(ACTIVITY): Word for word, quote the lines from the one containing "Task: Open the Miscellaneous category tab" to the end of the entries below, including both. Leave pictures out.

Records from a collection
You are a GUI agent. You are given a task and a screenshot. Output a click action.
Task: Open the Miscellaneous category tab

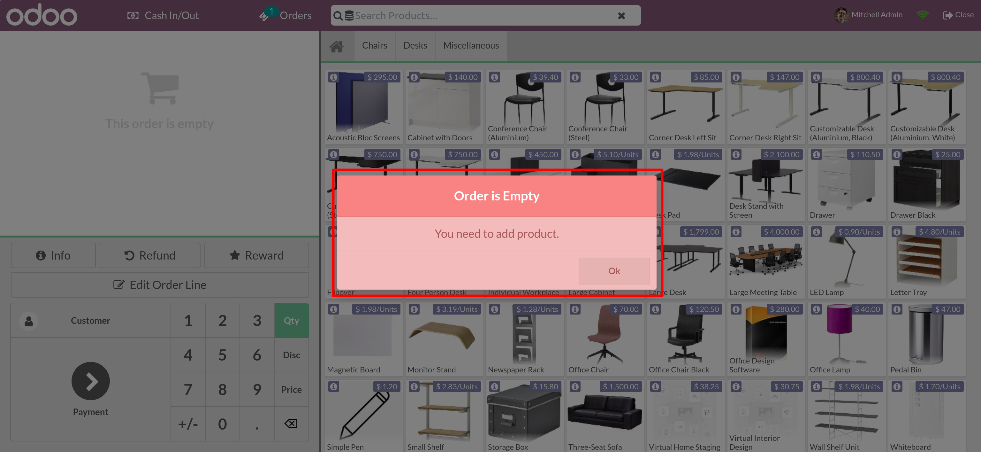point(471,46)
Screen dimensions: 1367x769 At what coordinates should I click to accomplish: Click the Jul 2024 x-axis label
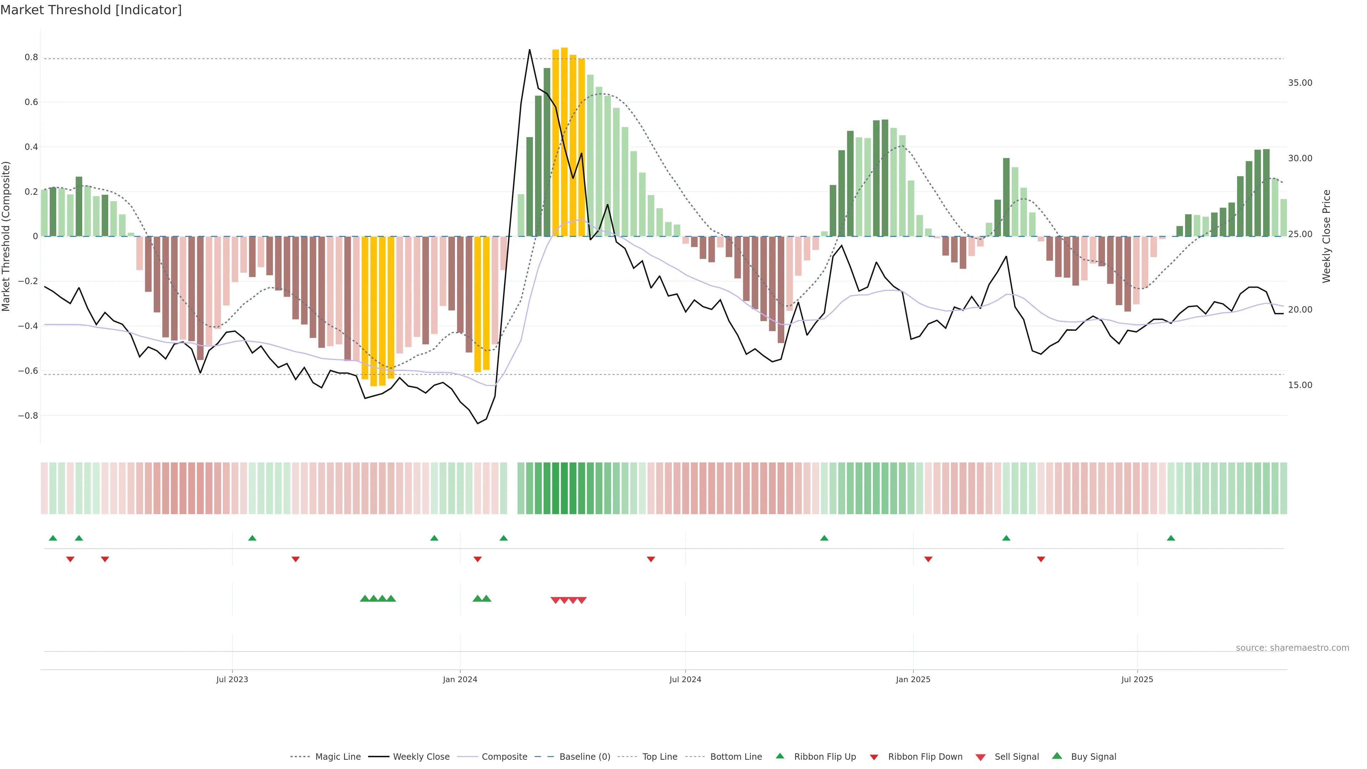pos(685,679)
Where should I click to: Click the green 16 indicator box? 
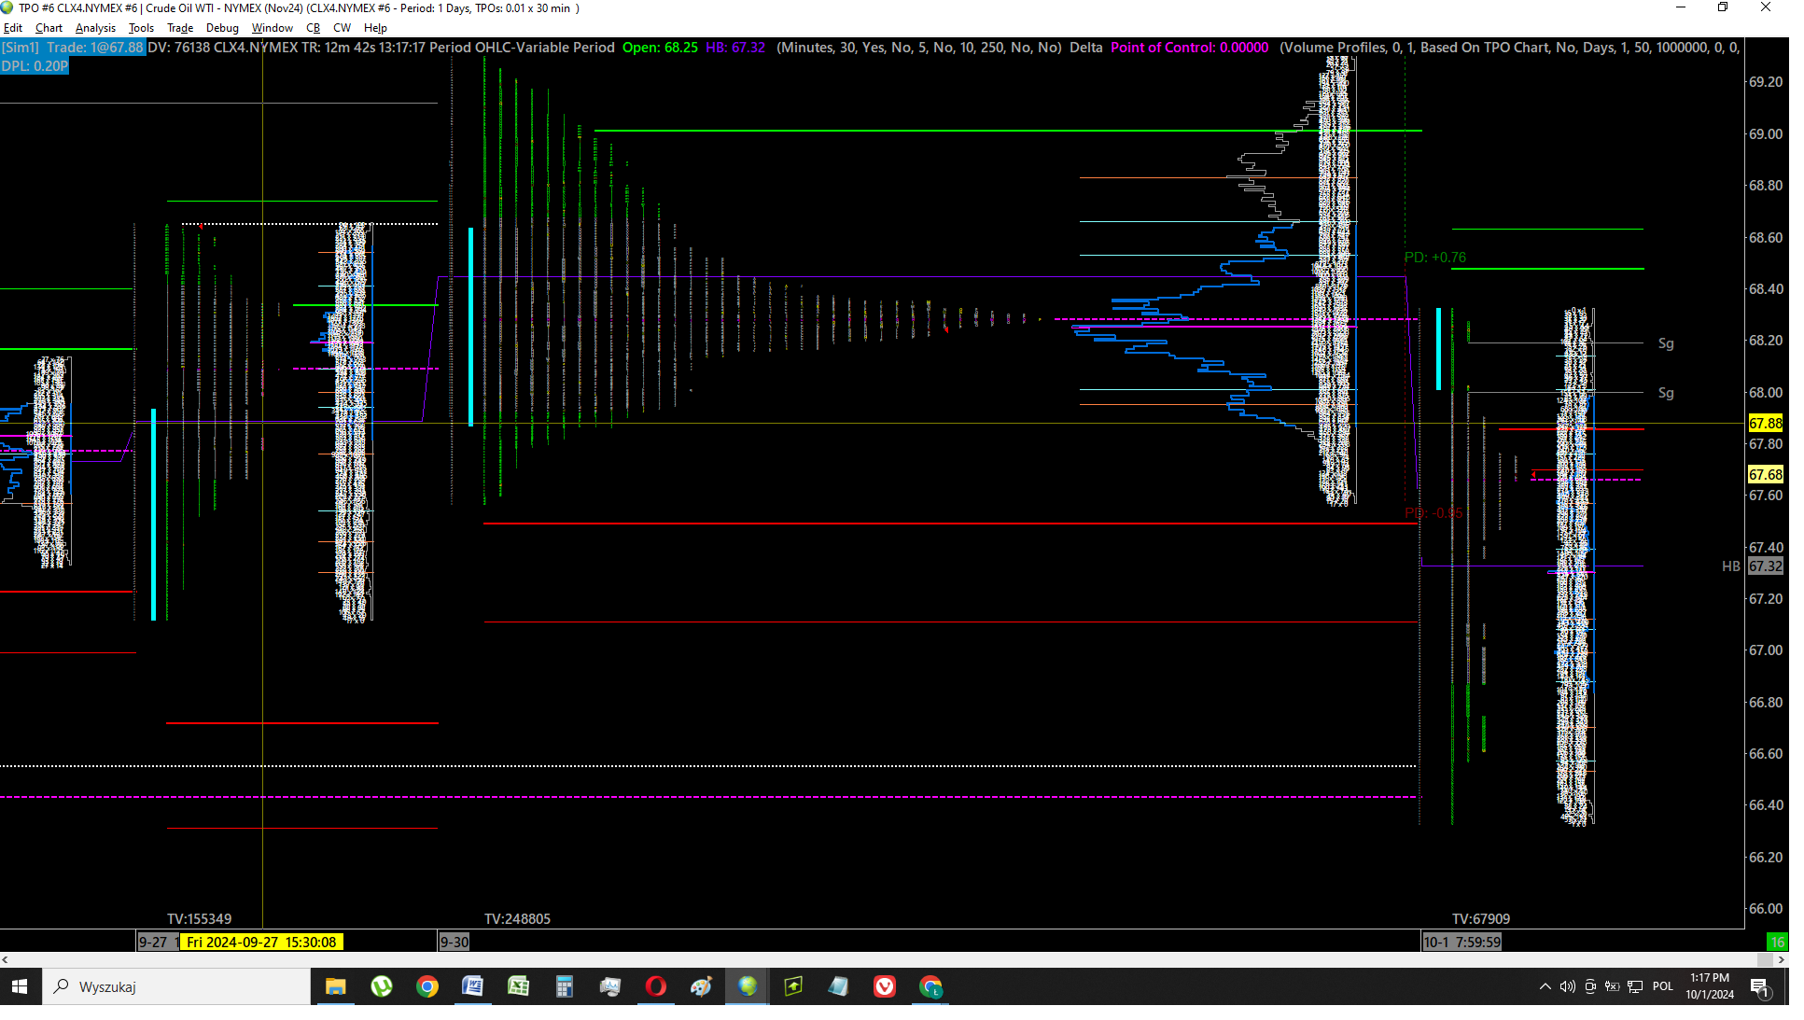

(TASK ANSWER):
Task: Open the Miscellaneous category tab

point(471,46)
Screen dimensions: 1367x769 At what coordinates should I click to accomplish: Click the Jul 2024 x-axis label
pos(685,679)
Where should I click to: Click the green 16 indicator box? 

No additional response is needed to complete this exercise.